Quantum Materials is the new quantum dot (QD) company in town. It needs to play catch-up with the established players, but it is offering something different.

The two established players — QD Vision of Lexington, Massachusetts and Nanosys Inc. of Milpitas, California — dominate the consciousness of those who spend time thinking about the application of QDs to electronic displays. QD Vision currently incorporates its QDs in an optical component it calls Color IQ, which sits in front of the LEDs in an LED edge-light. The component is being used in several models of Sony Bravia TV sets.

Nanosys has partnered with 3M’s Optical Systems Division, which is applying Nanosys QDs to a polymer film and passivating it with a 3M moisture blocking film. 3M calls the finished product Quantum Dot Enhancement Film (QDEF). In contrast to QD Vision’s Color IQ, QDEF is applied parallel to the entire surface of an LCD. Indeed, it substitutes for the diffusing film in the LCD’s backlight.

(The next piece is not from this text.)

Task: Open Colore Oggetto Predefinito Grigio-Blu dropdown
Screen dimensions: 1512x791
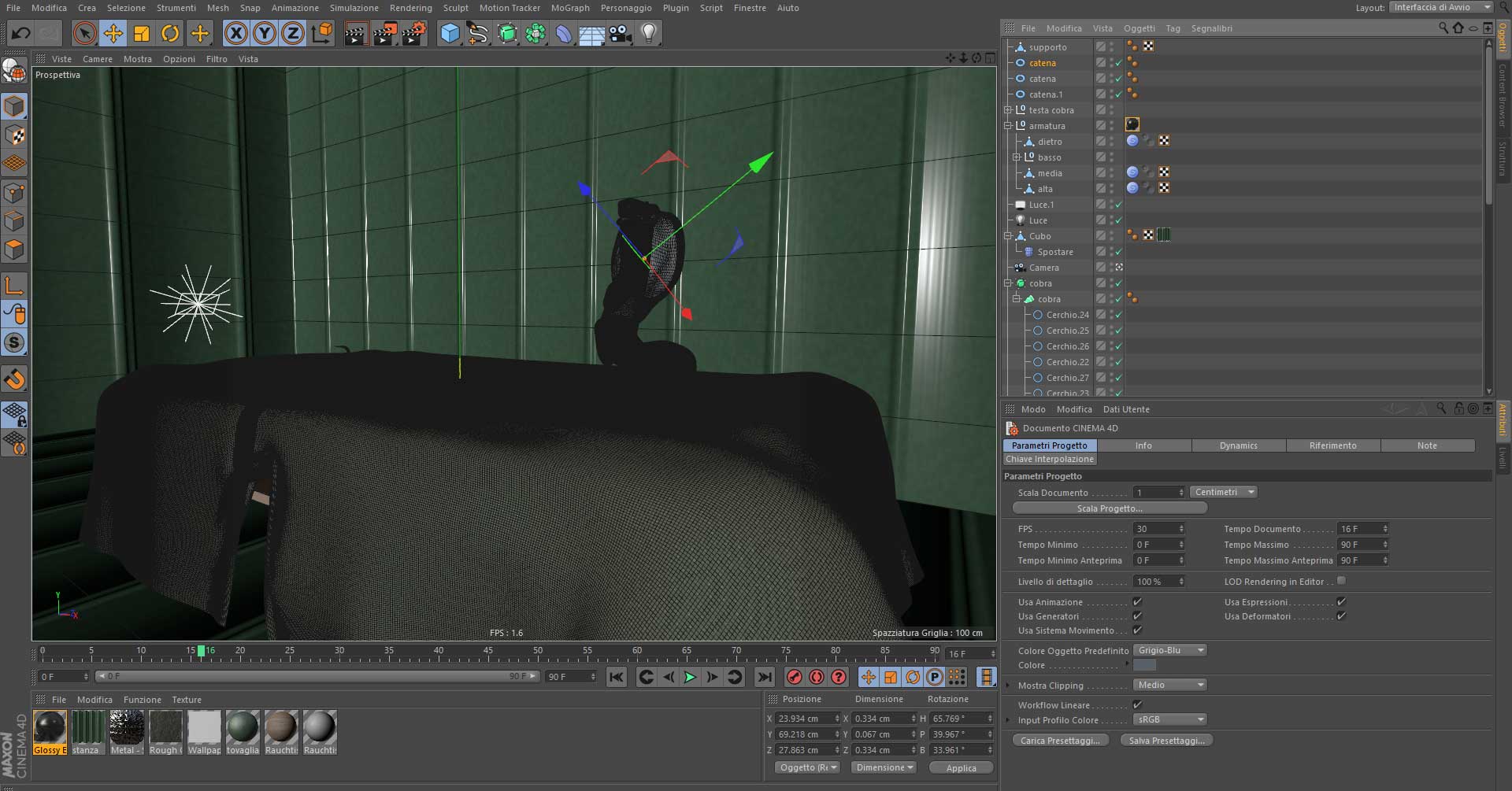Action: pyautogui.click(x=1169, y=650)
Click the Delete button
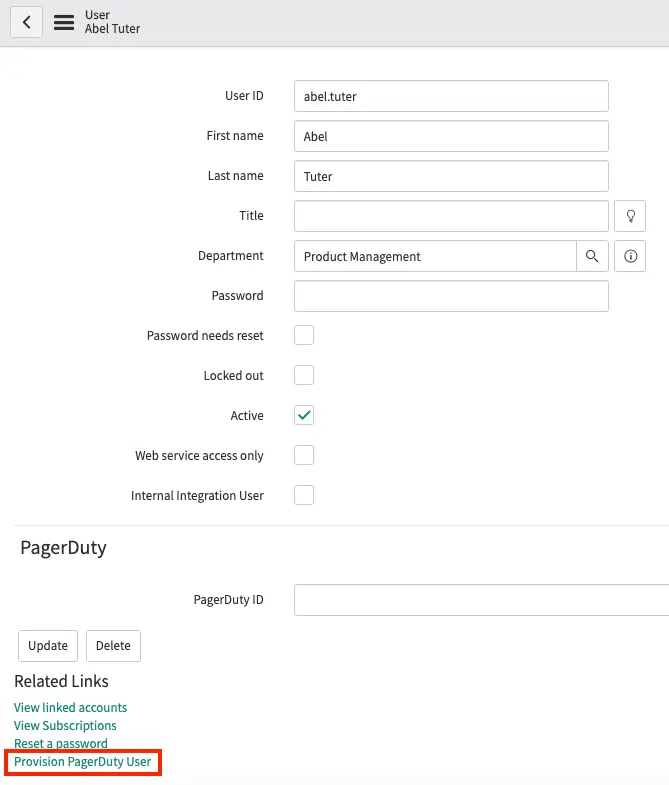This screenshot has width=669, height=785. point(113,646)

QDs absorb photons of light and re-emit the energy at longer wavelengths with a very narrow emission spectrum. The specific color emitted depends on the size of the QD’s core, which ranges from roughly 2.0 to 4.2 nanometers for the visible spectrum.  For displays, QDs are used to modify the backlight unit of an LCD.  Instead of using white LEDs, QD-enhanced backlights use less expensive blue LEDs, and two sizes of QD convert some of the blue light into red and some into green.  The red and green can have particular wavelength desired, and can contribute to a wider color gamut than traditional LCDs with conventional backlights.  This combination of wide gamut and narrow emission peaks can give LCDs an appearance that is surprisingly similar to that of an OLED, and the cost increase over conventional LCDs is slight.

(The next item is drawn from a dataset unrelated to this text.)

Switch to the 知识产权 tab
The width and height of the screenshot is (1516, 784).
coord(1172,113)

For all of their differences, the QDs made by QD Vision and Nanosys have two things in common: They are roughly spherical, and they are made with a colloidal batch process.

And that’s where Quantum Materials Corp. (QMC) enters the story. With technology based on Rice University patents, QMC is producing QDs that have a tetrapod-like, rather than spherical, geometry. In a recent conference call, R&D VP David Doderer told me that tetrapods have a variety of advantages in different applications. For displays, there is a degree of self-assembly when the tetrapods are deposited on a substrate, which produces a layer in which the QDs are separated from each other by their appendages, which avoids the use of excessive material and also avoids quenching of the re-emission, resulting in better efficiency. Also, the emission spectrum has a width that, at 20nm full width at half maximum (FWHM), is roughly half that of spherical QDs, Doderer said.

Although, in other applications, the core and the appendages can be separately engineered to produce different wavelengths of light, a single narrow wavelength is selected for displays.

QMC’s competitors produce their QDs in a colloidal batch process, which means that the chemical precursors are mixed together and heated in a container until the temperature is reached at which the precursors are converted into the QDs. The approach is effective but slow, said Doderer, and would probably not supply enough material to support large-scale TV manufacturing.

QMC has patented a continuous manufacturing approach using a microfluidic reactor. One small reactor can produce 100 kg of tetrapod QDs per day, or 30,000 kg per year. If you want more, add reactors. And the tetrapodal QDs made by the Rice University method is extremely uniform, with 90% of the QDs having a full tetrapodal shape, and more than 90% emission uniformity.

QMC got a later start than its competitors. QD Vision is already in a shipping product, and 3M’s QDEF is being manufactured in quantity. I will guess that 3M will announce at least one design win at CES. QMC is still in the development phase but, says Doderer, “We believe our current trajectory will enable a recognized commercial electronics product launch in 2014 using Quantum Material tetrapod quantum dots.”